Prof. Suminah menyampaikan pandangannya tentang pentingnya pendekatan holistik dalam mempromosikan kesehatan dan pemberdayaan masyarakat untuk mencegah pernikahan anak. Dalam paparannya, beliau menyoroti pentingnya memperhatikan aspek kesehatan fisik dan mental anak-anak, serta peran aktif masyarakat dalam mendukung upaya pencegahan pernikahan anak.

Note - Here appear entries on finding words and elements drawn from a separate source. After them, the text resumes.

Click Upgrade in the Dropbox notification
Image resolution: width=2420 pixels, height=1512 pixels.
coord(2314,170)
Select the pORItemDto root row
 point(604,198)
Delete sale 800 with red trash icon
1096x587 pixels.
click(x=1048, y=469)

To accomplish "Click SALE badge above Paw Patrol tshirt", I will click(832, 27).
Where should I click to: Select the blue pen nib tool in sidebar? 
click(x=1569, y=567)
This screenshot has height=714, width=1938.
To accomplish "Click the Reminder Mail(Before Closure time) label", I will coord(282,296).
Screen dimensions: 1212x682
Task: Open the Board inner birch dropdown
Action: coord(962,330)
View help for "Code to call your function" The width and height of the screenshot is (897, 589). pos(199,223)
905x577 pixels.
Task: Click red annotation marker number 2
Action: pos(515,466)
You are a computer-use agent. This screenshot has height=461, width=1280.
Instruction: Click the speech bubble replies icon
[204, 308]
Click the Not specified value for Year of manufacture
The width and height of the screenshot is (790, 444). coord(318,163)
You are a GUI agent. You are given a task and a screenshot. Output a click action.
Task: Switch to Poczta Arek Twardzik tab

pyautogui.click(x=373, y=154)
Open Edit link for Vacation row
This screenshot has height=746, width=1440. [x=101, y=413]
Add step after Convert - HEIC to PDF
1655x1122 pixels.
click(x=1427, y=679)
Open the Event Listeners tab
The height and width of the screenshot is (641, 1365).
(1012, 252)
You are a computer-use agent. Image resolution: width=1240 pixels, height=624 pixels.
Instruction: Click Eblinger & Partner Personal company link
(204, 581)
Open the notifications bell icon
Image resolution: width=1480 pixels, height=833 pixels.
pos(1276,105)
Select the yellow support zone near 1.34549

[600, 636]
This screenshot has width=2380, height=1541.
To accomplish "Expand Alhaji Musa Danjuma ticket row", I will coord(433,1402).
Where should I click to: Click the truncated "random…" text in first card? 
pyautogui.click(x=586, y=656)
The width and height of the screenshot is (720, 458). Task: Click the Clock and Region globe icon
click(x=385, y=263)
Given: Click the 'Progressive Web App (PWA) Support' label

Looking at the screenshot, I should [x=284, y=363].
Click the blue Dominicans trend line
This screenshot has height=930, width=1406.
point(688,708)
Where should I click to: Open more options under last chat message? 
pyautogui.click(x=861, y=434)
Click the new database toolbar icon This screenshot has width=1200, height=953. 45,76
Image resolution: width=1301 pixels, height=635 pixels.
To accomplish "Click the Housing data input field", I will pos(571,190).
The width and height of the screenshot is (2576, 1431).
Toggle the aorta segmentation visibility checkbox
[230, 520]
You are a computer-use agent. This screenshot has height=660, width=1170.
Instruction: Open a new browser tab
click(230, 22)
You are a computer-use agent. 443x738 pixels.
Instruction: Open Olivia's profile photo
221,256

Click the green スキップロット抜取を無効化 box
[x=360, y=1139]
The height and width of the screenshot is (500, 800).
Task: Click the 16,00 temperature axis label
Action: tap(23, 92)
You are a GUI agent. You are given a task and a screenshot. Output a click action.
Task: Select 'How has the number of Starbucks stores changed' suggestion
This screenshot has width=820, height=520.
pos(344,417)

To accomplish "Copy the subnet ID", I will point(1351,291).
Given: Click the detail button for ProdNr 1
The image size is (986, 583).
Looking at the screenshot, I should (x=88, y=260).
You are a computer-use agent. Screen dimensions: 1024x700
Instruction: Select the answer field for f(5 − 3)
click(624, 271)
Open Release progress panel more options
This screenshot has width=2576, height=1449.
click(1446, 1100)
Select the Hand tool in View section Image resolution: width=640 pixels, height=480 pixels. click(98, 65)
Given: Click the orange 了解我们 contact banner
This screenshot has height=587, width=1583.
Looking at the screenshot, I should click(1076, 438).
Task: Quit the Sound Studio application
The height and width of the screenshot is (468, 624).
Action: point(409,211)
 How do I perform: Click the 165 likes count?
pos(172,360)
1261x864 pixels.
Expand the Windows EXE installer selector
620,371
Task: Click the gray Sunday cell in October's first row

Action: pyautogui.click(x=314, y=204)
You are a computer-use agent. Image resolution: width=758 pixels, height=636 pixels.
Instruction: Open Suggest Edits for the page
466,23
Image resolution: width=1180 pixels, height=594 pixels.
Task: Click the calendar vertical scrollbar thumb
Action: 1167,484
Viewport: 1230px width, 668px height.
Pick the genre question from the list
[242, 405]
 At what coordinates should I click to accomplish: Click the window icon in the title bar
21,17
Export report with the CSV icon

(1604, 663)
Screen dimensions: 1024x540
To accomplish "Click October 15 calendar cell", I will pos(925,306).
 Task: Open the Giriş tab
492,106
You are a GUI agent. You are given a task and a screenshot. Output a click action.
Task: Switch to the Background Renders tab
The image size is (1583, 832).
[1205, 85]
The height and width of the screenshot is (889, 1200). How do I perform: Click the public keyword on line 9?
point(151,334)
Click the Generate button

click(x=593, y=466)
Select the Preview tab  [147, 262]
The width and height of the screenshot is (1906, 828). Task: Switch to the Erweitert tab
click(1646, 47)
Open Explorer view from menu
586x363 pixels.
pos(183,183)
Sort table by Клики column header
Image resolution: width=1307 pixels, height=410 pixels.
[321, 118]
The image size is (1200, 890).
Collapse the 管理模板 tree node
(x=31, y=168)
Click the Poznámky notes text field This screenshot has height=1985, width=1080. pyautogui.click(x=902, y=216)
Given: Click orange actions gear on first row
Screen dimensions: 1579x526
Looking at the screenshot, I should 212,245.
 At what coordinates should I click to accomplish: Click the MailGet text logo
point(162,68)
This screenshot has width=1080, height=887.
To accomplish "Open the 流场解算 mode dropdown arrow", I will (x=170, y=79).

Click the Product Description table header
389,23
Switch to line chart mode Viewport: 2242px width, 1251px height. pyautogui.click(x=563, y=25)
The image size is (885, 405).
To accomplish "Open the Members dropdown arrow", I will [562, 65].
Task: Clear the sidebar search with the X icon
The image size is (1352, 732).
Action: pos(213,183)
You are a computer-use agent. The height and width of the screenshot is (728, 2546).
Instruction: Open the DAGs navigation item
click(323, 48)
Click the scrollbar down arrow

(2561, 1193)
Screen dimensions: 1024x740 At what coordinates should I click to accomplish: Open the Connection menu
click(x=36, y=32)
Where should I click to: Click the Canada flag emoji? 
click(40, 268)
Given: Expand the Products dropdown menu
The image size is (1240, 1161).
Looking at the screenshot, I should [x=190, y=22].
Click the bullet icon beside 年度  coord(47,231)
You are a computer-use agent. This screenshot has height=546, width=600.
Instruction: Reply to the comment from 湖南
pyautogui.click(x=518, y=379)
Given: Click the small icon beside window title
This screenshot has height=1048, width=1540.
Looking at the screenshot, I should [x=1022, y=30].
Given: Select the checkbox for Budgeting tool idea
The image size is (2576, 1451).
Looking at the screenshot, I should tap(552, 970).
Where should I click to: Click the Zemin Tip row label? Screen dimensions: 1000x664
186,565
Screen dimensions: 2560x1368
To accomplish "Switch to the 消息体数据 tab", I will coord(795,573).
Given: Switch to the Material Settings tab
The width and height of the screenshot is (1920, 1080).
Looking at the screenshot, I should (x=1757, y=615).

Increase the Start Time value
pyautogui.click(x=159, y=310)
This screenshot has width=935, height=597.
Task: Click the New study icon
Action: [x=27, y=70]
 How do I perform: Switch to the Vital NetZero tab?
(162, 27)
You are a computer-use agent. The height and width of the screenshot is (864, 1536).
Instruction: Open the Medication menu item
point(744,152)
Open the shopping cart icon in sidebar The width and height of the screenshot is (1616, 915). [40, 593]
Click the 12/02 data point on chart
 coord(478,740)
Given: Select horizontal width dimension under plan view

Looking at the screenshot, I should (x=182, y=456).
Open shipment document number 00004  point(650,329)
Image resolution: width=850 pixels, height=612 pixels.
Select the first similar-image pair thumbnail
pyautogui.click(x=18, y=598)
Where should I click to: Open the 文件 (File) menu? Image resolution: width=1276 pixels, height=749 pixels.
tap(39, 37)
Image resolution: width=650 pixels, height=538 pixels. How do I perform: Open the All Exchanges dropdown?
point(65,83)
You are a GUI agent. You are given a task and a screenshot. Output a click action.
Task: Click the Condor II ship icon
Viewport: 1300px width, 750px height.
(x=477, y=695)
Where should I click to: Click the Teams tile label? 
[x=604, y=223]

Sementara itu, Prof. Nelly van Doorn-Harder membahas tentang pentingnya analisis gender dalam melindungi hak-hak anak, khususnya terkait dengan isu pernikahan anak. Beliau membahas berbagai pola dan praktik yang melatarbelakangi pernikahan anak, serta menyoroti perlunya perubahan dalam budaya dan norma sosial untuk melindungi anak-anak dari praktek pernikahan yang merugikan mereka.

Diskusi yang berlangsung setelah paparan dari ketiga pembicara tersebut sangat menarik. Peserta acara, yang terdiri dari para akademisi, praktisi, dan pembuat kebijakan, aktif berpartisipasi dalam pembahasan tentang berbagai solusi alternatif untuk mencegah pernikahan anak. Beberapa ide dan rekomendasi yang muncul termasuk program pendidikan tentang hak asasi manusia dan kesetaraan gender, pelatihan bagi orang tua dan masyarakat tentang bahaya pernikahan anak, serta peningkatan akses terhadap layanan kesehatan dan dukungan psikososial bagi anak-anak yang berisiko mengalami pernikahan anak.

Sebagai hasil dari acara ini, diharapkan akan tercipta kesadaran yang lebih luas tentang pentingnya pencegahan pernikahan anak berbasis hak asasi manusia. Selain itu, diharapkan pula bahwa rekomendasi dan solusi alternatif yang dihasilkan dari acara ini dapat menjadi masukan berharga bagi para pembuat kebijakan dalam upaya mereka untuk mengatasi isu pernikahan anak di Indonesia.